- **Source extract**:
[Begin]
There's a long example below.
To store data, we need to build Columns.
Columns are holders of logic, and sometimes state. They don't hold any data; that's done in the table. At a minimum, columns need a name (a string used to reference them; this was used on the set/get methods for example) and a reference to the table they're being built on.
Our library defines 4 columns:
- FlatColumn
- ProtectedColumn
- SimpleFormula
- Waterfall
The first two are basic. They contain no logic; they're just canvases for storing data. The only difference between these is that ProtectedColumns hold data that wouldn't be known at the start of that date; for example a target variable on a model. In the current implementation, there is no functional difference between FlatColumns and ProtectedColumns; the user might choose to differentiate as a convention.
A SimpleFormula column uses columns from the same row to calculate the value. It takes four arguments at initialization:
- A name for the column,
- The table that we want to add the column to,
- A function, f, which takes as its only argument a dict representing a row in the table, whose keys are the required columns and whose values are the values of those columns in a row. The output of the function is what will be stored in this column for that row.
- Required columns - that is any column that, when refreshed, should trigger a refresh for this column.
A Waterfall column adds up (recent) values from a given column, that match keys in another column (similar to a SUMIF from other software). Actually we can add multiple columns (WaterfallMap values) conditioned on multiple different columns (WaterfallMap keys); and the match condition we set may come from yet another column (output key). The initializer takes six arguments:
- A name for the column,
- The table that we want to add the column to,
- Required columns - that is any column that when refreshed should trigger a refresh for this column,
- Input maps - These are WaterfallMap objects that say which value to add, and which key to store it to.
[End]
- **Set problem A**: In the listing, update everything from the line containing "Given: Follow Shop" down to the line containing "Looking at the screenshot, I should [308, 683]." by replacing "Hot fashion trends" with "Summer sale" and changing nothing else. Return only those lines.
The listing is unrelated to the text above it.

Stored records:
[Begin]
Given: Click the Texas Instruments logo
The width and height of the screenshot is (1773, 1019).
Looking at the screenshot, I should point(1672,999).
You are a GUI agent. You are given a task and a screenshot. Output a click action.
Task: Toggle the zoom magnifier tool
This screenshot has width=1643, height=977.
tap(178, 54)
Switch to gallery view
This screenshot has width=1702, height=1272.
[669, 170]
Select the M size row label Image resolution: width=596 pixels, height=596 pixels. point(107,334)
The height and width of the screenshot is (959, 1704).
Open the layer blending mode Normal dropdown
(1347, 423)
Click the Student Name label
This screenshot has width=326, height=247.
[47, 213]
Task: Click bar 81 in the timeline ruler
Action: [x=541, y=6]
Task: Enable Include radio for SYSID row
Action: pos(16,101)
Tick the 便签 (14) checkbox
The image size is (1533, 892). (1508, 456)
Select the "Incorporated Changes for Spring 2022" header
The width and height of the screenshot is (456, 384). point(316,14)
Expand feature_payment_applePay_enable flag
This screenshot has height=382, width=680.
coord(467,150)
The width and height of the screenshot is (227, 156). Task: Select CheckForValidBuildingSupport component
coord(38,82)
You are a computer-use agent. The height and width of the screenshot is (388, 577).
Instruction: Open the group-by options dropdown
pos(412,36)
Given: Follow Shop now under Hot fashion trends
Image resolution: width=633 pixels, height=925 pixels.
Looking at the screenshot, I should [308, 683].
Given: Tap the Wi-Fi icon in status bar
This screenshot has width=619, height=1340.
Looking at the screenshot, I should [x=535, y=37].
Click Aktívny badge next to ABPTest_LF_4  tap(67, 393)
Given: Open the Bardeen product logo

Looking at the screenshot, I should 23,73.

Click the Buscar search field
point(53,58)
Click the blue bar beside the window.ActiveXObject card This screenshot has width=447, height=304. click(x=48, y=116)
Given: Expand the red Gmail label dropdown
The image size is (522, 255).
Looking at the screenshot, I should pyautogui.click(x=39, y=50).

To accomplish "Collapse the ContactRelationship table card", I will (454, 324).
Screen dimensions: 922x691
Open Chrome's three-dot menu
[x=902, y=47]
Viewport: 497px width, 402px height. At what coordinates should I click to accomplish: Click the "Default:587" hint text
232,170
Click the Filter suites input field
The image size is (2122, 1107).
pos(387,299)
[End]
- **Set problem B**: In the column documentation, rewrite the paragraph beginning "The first two are basic" more briefly, keeping its main facts.

- **Complete response A**:
Given: Follow Shop now under Summer sale
Image resolution: width=633 pixels, height=925 pixels.
Looking at the screenshot, I should [308, 683].

- **Complete response B**: FlatColumn and ProtectedColumn are basic columns with no logic that only store data. ProtectedColumns hold data that wouldn't be known at the start of that date, such as a model's target variable. In the current implementation the two work the same, and users may distinguish them by convention.